4. Segmental osteotomy
The surgical technique which allows to increase the alveolar bone height. A partial separation of the alveolar crest into two parts with a piezosurgical tool is made. The moving part is lifted, fixed with special plates for asteosynthesis to the fixed part and the resulting gap is filled with bone material.
 
5. Distraction osteogenesis.
The method is similar to the previous one, but differs in that instead of plates for osteosynthesis a special distractor is used, which is fixed to the patient’s jaw for a few months and the patient self-activates it daily, gradually increasing the bone height.
 
There are many versions of the five basic methods. The choice of method depends on the degree of atrophy (decrease) remaining after the loss of teeth of the alveolar ridge and the patient's willingness to meet the increase of the lost bone to obtain further long-term aesthetic and functional result.
 
Do not install the implants without having a proper amount of bone tissue as this would lead to their short lifetime and questionable aesthetic result.
 
Recommendations:
1. If, after passing computer tomography a deficiency of alveolar bone is seen at the site of the planned implantation, it is necessary to make the restoration of the lost bone.

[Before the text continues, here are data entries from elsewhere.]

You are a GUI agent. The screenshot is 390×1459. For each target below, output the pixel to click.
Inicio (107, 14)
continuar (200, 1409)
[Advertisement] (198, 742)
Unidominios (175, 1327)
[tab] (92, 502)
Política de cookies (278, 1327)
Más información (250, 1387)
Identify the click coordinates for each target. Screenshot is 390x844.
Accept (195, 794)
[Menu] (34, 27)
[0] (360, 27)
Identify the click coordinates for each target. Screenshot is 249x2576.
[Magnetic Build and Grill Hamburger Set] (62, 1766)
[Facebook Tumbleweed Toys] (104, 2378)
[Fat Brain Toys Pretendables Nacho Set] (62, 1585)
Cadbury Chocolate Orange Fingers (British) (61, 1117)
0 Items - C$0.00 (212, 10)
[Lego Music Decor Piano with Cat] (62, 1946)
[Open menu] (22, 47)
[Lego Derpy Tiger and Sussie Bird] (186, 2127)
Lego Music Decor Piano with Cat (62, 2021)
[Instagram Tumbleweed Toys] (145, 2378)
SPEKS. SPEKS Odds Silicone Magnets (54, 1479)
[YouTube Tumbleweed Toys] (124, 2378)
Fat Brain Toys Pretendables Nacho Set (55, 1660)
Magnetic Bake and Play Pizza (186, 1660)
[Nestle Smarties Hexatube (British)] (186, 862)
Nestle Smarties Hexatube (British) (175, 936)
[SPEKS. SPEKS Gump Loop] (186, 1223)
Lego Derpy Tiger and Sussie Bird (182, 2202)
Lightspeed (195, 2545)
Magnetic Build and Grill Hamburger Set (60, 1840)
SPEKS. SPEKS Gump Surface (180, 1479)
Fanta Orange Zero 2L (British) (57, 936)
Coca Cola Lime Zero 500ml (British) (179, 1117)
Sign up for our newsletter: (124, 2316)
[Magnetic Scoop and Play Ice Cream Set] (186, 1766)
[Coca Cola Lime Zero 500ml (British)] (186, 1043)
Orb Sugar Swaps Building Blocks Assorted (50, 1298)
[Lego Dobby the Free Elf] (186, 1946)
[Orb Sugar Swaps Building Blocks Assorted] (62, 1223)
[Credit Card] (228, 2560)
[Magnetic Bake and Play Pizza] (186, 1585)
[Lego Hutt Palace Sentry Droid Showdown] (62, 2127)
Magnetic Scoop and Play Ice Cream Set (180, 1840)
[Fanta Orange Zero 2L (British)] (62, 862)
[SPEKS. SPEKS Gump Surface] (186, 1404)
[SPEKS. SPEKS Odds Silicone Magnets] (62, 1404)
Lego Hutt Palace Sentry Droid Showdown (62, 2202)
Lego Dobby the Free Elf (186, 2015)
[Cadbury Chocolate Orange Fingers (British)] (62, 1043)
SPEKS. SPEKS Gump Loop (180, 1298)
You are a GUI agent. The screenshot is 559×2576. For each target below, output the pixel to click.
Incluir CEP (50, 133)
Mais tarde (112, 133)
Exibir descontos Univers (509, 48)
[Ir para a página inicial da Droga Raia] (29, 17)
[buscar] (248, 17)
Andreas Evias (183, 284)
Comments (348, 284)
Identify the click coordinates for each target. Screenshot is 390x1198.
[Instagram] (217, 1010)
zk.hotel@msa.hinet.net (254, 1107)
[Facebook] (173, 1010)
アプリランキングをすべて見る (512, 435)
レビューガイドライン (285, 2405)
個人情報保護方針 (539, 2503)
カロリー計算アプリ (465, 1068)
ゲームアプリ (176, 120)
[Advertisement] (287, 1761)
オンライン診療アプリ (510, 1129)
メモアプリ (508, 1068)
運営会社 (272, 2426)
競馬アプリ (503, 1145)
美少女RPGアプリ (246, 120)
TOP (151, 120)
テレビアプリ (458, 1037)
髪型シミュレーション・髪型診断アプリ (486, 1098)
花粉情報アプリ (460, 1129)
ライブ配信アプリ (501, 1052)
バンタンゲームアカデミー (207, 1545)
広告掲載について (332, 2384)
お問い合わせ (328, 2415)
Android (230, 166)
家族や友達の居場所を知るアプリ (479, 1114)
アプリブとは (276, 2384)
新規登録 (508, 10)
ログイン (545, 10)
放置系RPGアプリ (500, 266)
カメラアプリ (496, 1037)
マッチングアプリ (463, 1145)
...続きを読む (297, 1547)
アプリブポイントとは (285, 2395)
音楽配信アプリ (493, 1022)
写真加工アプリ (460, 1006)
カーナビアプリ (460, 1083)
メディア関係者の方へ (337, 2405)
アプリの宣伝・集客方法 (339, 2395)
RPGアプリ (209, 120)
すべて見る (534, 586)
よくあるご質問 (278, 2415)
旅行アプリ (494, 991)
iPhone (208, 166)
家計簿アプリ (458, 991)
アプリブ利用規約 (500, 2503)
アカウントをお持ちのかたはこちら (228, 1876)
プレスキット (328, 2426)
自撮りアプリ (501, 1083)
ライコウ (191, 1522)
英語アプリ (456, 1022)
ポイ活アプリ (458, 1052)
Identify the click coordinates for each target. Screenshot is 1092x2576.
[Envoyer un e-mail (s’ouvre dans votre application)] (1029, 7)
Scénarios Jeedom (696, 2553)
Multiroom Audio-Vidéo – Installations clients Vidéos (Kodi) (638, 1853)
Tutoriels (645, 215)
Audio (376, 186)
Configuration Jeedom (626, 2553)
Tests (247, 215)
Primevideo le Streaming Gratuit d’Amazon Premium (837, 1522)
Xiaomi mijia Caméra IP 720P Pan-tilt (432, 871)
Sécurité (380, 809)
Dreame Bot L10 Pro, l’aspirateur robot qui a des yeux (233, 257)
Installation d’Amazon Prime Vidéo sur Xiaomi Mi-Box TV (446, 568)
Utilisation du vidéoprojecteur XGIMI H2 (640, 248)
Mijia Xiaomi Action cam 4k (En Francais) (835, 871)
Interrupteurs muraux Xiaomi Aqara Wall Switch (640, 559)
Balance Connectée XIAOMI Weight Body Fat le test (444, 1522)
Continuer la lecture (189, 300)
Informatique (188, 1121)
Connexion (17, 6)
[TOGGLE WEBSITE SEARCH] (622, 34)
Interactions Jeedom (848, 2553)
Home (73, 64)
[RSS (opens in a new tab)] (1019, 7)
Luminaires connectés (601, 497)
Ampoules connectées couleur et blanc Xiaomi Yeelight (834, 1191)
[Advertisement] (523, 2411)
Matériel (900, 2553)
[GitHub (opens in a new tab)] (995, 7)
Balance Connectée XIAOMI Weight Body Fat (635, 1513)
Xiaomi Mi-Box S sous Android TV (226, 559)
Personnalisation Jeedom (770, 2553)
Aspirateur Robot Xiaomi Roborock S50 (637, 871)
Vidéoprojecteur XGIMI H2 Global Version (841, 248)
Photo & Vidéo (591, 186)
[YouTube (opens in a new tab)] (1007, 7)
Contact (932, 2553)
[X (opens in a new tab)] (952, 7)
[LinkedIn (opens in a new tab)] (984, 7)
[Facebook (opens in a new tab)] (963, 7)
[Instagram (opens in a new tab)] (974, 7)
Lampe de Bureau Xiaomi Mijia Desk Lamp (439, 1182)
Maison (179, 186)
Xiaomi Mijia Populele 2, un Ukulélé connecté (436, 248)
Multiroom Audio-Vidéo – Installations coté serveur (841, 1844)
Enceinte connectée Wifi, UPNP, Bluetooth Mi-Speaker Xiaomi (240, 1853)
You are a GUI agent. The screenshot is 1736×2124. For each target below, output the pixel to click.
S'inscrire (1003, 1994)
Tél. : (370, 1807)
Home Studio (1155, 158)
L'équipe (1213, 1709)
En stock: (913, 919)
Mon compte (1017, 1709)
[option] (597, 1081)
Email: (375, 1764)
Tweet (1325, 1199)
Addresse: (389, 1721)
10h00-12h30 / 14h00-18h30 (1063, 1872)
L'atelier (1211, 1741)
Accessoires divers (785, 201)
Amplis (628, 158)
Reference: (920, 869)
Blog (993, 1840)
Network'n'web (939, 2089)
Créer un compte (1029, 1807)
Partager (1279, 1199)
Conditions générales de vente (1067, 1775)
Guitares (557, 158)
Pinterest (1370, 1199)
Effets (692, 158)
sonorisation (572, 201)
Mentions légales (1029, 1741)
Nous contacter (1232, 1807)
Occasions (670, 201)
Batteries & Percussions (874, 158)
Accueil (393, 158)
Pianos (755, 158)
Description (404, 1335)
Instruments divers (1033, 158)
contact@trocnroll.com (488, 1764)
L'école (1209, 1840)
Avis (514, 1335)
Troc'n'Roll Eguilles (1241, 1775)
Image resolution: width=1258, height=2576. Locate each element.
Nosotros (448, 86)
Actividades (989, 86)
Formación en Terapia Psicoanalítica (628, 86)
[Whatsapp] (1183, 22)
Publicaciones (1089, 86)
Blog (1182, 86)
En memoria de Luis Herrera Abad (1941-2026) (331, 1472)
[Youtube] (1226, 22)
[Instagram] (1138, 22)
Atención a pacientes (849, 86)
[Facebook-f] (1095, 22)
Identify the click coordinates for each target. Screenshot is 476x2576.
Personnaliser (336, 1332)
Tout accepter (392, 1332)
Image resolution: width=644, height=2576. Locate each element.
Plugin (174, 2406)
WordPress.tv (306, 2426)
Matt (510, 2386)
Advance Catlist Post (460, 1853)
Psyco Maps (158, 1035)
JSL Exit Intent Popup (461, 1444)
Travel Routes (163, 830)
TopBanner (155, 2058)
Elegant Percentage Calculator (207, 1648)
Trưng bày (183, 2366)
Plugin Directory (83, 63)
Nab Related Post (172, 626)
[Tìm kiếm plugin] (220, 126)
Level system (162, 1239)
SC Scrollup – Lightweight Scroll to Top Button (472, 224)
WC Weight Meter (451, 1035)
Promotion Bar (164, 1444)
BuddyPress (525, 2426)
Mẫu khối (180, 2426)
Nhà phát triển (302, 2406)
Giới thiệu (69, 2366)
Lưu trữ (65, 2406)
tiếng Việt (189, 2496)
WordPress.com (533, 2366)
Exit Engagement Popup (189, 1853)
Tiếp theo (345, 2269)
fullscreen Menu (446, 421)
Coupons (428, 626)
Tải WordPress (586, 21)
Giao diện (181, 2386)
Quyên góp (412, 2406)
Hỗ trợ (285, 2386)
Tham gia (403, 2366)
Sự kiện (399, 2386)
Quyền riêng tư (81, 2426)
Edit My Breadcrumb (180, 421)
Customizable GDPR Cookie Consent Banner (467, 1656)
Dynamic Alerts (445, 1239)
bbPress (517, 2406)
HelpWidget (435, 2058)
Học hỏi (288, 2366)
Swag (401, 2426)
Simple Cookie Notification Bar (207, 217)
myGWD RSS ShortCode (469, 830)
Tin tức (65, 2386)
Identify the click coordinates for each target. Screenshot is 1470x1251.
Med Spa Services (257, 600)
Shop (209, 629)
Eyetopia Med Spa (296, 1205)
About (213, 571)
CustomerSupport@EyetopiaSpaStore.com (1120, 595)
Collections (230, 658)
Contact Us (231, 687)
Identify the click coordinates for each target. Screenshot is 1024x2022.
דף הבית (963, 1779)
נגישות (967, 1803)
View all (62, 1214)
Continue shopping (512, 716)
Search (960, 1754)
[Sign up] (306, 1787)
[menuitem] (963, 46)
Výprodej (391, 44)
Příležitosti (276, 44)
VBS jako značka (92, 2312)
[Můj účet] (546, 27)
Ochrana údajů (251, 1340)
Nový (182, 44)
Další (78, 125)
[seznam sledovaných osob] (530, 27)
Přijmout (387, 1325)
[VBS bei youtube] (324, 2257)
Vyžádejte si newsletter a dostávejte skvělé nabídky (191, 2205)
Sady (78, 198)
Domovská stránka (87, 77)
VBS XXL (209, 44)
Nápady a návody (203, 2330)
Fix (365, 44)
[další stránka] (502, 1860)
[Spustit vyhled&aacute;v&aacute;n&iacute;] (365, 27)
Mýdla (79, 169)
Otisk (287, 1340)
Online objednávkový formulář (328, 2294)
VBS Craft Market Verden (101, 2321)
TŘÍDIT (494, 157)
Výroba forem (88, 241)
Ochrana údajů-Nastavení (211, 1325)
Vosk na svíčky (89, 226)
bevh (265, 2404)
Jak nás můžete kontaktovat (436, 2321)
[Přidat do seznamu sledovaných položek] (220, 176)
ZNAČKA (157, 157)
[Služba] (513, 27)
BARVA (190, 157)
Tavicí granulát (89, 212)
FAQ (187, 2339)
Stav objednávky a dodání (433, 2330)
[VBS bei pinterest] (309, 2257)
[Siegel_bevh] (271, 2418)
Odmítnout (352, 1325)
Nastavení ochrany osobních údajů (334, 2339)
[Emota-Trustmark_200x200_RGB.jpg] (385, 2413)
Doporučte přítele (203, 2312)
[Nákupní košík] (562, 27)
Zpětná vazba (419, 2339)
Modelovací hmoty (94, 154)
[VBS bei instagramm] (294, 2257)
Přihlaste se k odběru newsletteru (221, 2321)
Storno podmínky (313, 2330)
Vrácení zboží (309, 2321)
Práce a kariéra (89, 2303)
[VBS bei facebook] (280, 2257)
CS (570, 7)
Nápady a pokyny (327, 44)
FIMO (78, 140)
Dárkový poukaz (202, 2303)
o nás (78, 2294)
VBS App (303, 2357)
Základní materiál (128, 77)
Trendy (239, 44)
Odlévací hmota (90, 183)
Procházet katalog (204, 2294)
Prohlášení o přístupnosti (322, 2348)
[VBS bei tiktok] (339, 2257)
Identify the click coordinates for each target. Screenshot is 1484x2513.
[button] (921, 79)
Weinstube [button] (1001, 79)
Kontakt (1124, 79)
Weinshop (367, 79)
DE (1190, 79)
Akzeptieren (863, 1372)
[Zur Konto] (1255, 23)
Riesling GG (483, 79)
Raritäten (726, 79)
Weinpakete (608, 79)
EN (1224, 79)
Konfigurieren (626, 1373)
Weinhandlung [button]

2. Go to a professional who specializes in bone transplantation.
3. For your comfort I recommend doing drug sedation (sleep during surgery) for any of these techniques.
4. In the day of surgery you have to come with your attendant.
5. After surgery there will be an after surgery swelling for a few days. I recommend sticking to home treatment within 3-5 days.
6. On the intervention eve you need to buy all the medicines prescribed by the doctor.
7. Carry out all the recommendations in the postoperative period and regularly attend the examination.